Abstract

Effective error-detection is paramount for building highly dependable computing systems. A new methodology, based on physical and simulated fault injection, has been developed for assessing the effectiveness of error-detection mechanisms. This approach has 2 steps: (1) transient faults are physically injected at the IC pin level of a prototype, in order to derive the error-detection coverage. Experiments are carried out in a 3-dimensional space of events. Fault location, time of occurrence, and duration of the injected fault are the dimensions of this space. (2) Simulated fault-injection is performed to assess the effectiveness of new error-detection mechanisms, designed to improve the detection coverage. Complex circuitry, based on checking for protocol violations, is considered. A temporal model of the protocol checker is used, and transient faults are injected in signal traces captured from the prototype system. These traces are used as inputs of the simulation engine. s-confidence intervals of the error-detection coverage are derived, both for the initial design and the new detection mechanism. Physical fault-injection, carried out on a prototype server, proved that several signals were sensitive to transient faults and error-detection coverage was unacceptably low. Simulated fault injection shows that an error-detection mechanism, based on checking for protocol violations, can appreciably increase the detection coverage, especially for transient faults longer that 200 nanoseconds. Additional research is required for improving the error-detection of shorter transients.
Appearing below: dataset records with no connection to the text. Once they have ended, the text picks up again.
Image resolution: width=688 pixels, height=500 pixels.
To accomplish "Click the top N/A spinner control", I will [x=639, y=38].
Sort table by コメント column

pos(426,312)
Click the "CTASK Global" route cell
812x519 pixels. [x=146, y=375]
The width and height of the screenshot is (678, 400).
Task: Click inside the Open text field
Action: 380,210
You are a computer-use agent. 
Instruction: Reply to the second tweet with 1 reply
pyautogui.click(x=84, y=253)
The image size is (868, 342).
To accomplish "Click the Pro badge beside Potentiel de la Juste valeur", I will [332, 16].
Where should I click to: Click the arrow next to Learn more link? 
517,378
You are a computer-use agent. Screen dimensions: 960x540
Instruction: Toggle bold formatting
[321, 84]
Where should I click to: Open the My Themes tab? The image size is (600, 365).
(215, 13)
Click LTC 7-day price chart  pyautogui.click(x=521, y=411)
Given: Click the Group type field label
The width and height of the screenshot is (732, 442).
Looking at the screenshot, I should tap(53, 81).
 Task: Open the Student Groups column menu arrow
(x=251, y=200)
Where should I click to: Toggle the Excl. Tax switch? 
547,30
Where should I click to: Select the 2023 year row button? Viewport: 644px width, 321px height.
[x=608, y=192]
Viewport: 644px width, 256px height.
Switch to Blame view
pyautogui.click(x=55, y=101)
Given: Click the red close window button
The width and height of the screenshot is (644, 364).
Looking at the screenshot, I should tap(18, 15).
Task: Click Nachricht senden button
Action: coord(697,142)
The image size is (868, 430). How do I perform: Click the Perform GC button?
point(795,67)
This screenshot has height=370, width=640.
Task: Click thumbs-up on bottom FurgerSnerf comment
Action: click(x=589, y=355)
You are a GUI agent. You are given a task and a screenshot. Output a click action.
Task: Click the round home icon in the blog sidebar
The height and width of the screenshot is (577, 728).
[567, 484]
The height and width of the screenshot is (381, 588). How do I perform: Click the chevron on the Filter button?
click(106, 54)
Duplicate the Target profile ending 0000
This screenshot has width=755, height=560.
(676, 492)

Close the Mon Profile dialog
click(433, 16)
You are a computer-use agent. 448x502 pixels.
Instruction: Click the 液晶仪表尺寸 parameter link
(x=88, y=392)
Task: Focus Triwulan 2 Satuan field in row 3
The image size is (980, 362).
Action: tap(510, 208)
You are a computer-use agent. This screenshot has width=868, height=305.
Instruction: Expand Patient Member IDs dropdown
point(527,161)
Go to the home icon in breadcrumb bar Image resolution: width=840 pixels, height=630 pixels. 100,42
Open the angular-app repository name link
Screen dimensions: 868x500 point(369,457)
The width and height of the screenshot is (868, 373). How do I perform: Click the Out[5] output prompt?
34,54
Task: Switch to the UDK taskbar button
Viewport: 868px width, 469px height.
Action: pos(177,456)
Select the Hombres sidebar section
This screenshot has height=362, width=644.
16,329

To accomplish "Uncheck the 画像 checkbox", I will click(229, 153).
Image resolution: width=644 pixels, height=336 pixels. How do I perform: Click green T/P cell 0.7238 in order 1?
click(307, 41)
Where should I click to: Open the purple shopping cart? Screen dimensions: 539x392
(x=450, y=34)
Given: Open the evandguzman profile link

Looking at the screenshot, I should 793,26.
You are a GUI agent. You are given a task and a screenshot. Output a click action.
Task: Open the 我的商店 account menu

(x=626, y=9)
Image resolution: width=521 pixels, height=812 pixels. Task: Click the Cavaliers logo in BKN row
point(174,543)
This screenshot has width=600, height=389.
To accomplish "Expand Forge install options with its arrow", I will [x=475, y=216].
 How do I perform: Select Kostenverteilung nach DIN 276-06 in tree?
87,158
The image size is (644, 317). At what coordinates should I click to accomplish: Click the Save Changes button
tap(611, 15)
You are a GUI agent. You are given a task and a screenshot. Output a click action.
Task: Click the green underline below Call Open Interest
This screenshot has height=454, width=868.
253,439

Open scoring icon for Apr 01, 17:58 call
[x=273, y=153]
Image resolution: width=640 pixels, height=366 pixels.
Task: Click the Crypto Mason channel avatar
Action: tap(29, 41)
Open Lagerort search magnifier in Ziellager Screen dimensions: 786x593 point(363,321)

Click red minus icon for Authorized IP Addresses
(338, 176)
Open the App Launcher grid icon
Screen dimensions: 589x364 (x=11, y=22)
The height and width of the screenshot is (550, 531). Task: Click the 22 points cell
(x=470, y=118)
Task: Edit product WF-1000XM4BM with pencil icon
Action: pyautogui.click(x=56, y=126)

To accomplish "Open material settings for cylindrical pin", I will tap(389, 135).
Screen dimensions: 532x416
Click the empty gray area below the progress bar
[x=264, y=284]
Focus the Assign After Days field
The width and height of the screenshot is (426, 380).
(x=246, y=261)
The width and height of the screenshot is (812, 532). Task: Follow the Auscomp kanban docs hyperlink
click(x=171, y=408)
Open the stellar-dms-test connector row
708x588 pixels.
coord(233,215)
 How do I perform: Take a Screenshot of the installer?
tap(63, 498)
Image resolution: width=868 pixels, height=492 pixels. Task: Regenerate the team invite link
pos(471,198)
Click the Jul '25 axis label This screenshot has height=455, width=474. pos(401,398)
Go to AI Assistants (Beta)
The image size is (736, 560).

Fault injection experiments also show that error-detection coverage is a function of fault duration: the shorter the transient fault, the lower the coverage. As a consequence, injecting faults that have a unique, predefined duration, as it was frequently done in the past, does not provide accurate information on the effectiveness of the error-detection mechanisms. Injecting only permanent faults leads to unrealistically high estimates of the coverage. These experiments prove that combined physical and simulated fault injection, performed in a 3-dimensional space of events, is a superior approach, which allows the designers to accurately assess the efficacy of various candidate error-detection mechanisms without building expensive test circuits.